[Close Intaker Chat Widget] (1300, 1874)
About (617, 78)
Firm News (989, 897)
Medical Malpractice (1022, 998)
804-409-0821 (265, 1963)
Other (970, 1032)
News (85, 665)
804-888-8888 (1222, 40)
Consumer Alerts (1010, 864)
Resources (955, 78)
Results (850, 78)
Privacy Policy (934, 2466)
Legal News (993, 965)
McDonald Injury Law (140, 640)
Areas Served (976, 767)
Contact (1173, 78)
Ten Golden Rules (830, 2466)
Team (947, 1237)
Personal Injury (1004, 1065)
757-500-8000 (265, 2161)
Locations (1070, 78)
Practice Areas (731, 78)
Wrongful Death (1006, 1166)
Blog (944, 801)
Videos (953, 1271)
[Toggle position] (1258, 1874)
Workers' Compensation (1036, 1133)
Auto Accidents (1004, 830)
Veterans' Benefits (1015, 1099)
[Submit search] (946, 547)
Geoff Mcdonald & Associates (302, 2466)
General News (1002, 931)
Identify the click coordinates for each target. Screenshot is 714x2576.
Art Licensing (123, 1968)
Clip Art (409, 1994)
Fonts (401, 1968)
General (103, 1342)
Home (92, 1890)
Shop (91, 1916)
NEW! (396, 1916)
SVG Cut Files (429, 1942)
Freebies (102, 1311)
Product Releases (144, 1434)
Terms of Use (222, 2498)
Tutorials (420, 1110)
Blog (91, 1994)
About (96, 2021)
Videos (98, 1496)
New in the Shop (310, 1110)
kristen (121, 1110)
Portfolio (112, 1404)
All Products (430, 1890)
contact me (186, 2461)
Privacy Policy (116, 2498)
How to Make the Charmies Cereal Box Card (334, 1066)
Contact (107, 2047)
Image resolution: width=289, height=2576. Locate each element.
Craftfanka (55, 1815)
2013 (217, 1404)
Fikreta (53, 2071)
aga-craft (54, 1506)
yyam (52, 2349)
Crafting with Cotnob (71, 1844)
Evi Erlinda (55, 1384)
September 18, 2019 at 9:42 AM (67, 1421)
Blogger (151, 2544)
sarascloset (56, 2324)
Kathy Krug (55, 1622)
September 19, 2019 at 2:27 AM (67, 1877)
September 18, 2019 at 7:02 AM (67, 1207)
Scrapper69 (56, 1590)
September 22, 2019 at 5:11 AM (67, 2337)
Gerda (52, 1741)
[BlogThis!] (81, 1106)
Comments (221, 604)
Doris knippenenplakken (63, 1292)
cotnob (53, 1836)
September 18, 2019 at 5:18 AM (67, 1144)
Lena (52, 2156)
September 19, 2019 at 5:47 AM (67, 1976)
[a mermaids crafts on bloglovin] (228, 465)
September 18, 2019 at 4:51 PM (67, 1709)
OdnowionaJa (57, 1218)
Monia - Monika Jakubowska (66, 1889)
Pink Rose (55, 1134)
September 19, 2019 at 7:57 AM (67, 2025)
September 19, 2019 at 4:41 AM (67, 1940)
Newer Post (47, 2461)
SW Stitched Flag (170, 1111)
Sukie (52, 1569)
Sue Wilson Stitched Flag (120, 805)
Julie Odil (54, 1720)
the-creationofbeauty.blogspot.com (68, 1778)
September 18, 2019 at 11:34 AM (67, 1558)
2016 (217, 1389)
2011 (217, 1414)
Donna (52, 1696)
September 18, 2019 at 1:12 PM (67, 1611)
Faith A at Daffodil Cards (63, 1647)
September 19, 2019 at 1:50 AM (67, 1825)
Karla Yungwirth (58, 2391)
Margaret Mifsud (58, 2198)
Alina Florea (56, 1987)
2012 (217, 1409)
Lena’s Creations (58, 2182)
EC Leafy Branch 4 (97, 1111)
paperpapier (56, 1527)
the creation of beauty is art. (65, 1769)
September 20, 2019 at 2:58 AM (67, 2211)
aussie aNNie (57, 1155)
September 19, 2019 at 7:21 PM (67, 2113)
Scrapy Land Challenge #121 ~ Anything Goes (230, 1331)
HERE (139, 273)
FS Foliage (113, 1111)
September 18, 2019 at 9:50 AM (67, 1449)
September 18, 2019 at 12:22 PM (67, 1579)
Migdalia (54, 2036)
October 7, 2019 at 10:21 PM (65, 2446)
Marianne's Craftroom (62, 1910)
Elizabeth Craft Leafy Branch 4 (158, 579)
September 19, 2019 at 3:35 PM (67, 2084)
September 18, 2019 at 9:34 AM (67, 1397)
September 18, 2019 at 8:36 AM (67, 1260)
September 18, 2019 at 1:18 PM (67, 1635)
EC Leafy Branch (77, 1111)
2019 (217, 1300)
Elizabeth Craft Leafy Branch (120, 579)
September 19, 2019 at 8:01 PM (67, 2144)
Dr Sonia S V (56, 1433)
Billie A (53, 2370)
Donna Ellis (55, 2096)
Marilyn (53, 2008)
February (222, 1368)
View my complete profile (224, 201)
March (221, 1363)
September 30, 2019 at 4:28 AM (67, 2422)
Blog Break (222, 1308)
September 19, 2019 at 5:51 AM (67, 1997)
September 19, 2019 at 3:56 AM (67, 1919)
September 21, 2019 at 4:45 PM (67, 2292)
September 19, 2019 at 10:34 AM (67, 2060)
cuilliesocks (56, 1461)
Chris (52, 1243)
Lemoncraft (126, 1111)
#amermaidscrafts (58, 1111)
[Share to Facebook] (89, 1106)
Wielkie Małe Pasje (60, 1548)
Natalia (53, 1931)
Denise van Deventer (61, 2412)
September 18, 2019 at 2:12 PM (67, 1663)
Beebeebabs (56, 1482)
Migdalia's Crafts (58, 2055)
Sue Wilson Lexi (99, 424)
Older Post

+++

Return the whole listing as it stands. Nothing may be altered.

[Close Intaker Chat Widget] (1300, 1874)
About (617, 78)
Firm News (989, 897)
Medical Malpractice (1022, 998)
804-409-0821 (265, 1963)
Other (970, 1032)
News (85, 665)
804-888-8888 (1222, 40)
Consumer Alerts (1010, 864)
Resources (955, 78)
Results (850, 78)
Privacy Policy (934, 2466)
Legal News (993, 965)
McDonald Injury Law (140, 640)
Areas Served (976, 767)
Contact (1173, 78)
Ten Golden Rules (830, 2466)
Team (947, 1237)
Personal Injury (1004, 1065)
757-500-8000 (265, 2161)
Locations (1070, 78)
Practice Areas (731, 78)
Wrongful Death (1006, 1166)
Blog (944, 801)
Videos (953, 1271)
[Toggle position] (1258, 1874)
Workers' Compensation (1036, 1133)
Auto Accidents (1004, 830)
Veterans' Benefits (1015, 1099)
[Submit search] (946, 547)
Geoff Mcdonald & Associates (302, 2466)
General News (1002, 931)
Identify the click coordinates for each target. Screenshot is 714x2576.
Art Licensing (123, 1968)
Clip Art (409, 1994)
Fonts (401, 1968)
General (103, 1342)
Home (92, 1890)
Shop (91, 1916)
NEW! (396, 1916)
SVG Cut Files (429, 1942)
Freebies (102, 1311)
Product Releases (144, 1434)
Terms of Use (222, 2498)
Tutorials (420, 1110)
Blog (91, 1994)
About (96, 2021)
Videos (98, 1496)
New in the Shop (310, 1110)
kristen (121, 1110)
Portfolio (112, 1404)
All Products (430, 1890)
contact me (186, 2461)
Privacy Policy (116, 2498)
How to Make the Charmies Cereal Box Card (334, 1066)
Contact (107, 2047)
Image resolution: width=289, height=2576. Locate each element.
Craftfanka (55, 1815)
2013 (217, 1404)
Fikreta (53, 2071)
aga-craft (54, 1506)
yyam (52, 2349)
Crafting with Cotnob (71, 1844)
Evi Erlinda (55, 1384)
September 18, 2019 at 9:42 AM (67, 1421)
Blogger (151, 2544)
sarascloset (56, 2324)
Kathy Krug (55, 1622)
September 19, 2019 at 2:27 AM (67, 1877)
September 18, 2019 at 7:02 AM (67, 1207)
Scrapper69 (56, 1590)
September 22, 2019 at 5:11 AM (67, 2337)
Gerda (52, 1741)
[BlogThis!] (81, 1106)
Comments (221, 604)
Doris knippenenplakken (63, 1292)
cotnob (53, 1836)
September 18, 2019 at 5:18 AM (67, 1144)
Lena (52, 2156)
September 19, 2019 at 5:47 AM (67, 1976)
[a mermaids crafts on bloglovin] (228, 465)
September 18, 2019 at 4:51 PM (67, 1709)
OdnowionaJa (57, 1218)
Monia - Monika Jakubowska (66, 1889)
Pink Rose (55, 1134)
September 19, 2019 at 7:57 AM (67, 2025)
September 19, 2019 at 4:41 AM (67, 1940)
Newer Post (47, 2461)
SW Stitched Flag (170, 1111)
Sukie (52, 1569)
Sue Wilson Stitched Flag (120, 805)
Julie Odil (54, 1720)
the-creationofbeauty.blogspot.com (68, 1778)
September 18, 2019 at 11:34 AM (67, 1558)
2016 (217, 1389)
2011 (217, 1414)
Donna (52, 1696)
September 18, 2019 at 1:12 PM (67, 1611)
Faith A at Daffodil Cards (63, 1647)
September 19, 2019 at 1:50 AM (67, 1825)
Karla Yungwirth (58, 2391)
Margaret Mifsud (58, 2198)
Alina Florea (56, 1987)
2012 (217, 1409)
Lena’s Creations (58, 2182)
EC Leafy Branch 4 (97, 1111)
paperpapier (56, 1527)
the creation of beauty is art. (65, 1769)
September 20, 2019 at 2:58 AM (67, 2211)
aussie aNNie (57, 1155)
September 19, 2019 at 7:21 PM (67, 2113)
Scrapy Land Challenge #121 ~ Anything Goes (230, 1331)
HERE (139, 273)
FS Foliage (113, 1111)
September 18, 2019 at 9:50 AM (67, 1449)
September 18, 2019 at 12:22 PM (67, 1579)
Migdalia (54, 2036)
October 7, 2019 at 10:21 PM (65, 2446)
Marianne's Craftroom (62, 1910)
Elizabeth Craft Leafy Branch 4 (158, 579)
September 19, 2019 at 3:35 PM (67, 2084)
September 18, 2019 at 9:34 AM (67, 1397)
September 18, 2019 at 8:36 AM (67, 1260)
September 18, 2019 at 1:18 PM (67, 1635)
EC Leafy Branch (77, 1111)
2019 (217, 1300)
Elizabeth Craft Leafy Branch (120, 579)
September 19, 2019 at 8:01 PM (67, 2144)
Dr Sonia S V (56, 1433)
Billie A (53, 2370)
Donna Ellis (55, 2096)
Marilyn (53, 2008)
February (222, 1368)
View my complete profile (224, 201)
March (221, 1363)
September 30, 2019 at 4:28 AM (67, 2422)
Blog Break (222, 1308)
September 19, 2019 at 5:51 AM (67, 1997)
September 19, 2019 at 3:56 AM (67, 1919)
September 21, 2019 at 4:45 PM (67, 2292)
September 19, 2019 at 10:34 AM (67, 2060)
cuilliesocks (56, 1461)
Chris (52, 1243)
Lemoncraft (126, 1111)
#amermaidscrafts (58, 1111)
[Share to Facebook] (89, 1106)
Wielkie Małe Pasje (60, 1548)
Natalia (53, 1931)
Denise van Deventer (61, 2412)
September 18, 2019 at 2:12 PM (67, 1663)
Beebeebabs (56, 1482)
Migdalia's Crafts (58, 2055)
Sue Wilson Lexi (99, 424)
Older Post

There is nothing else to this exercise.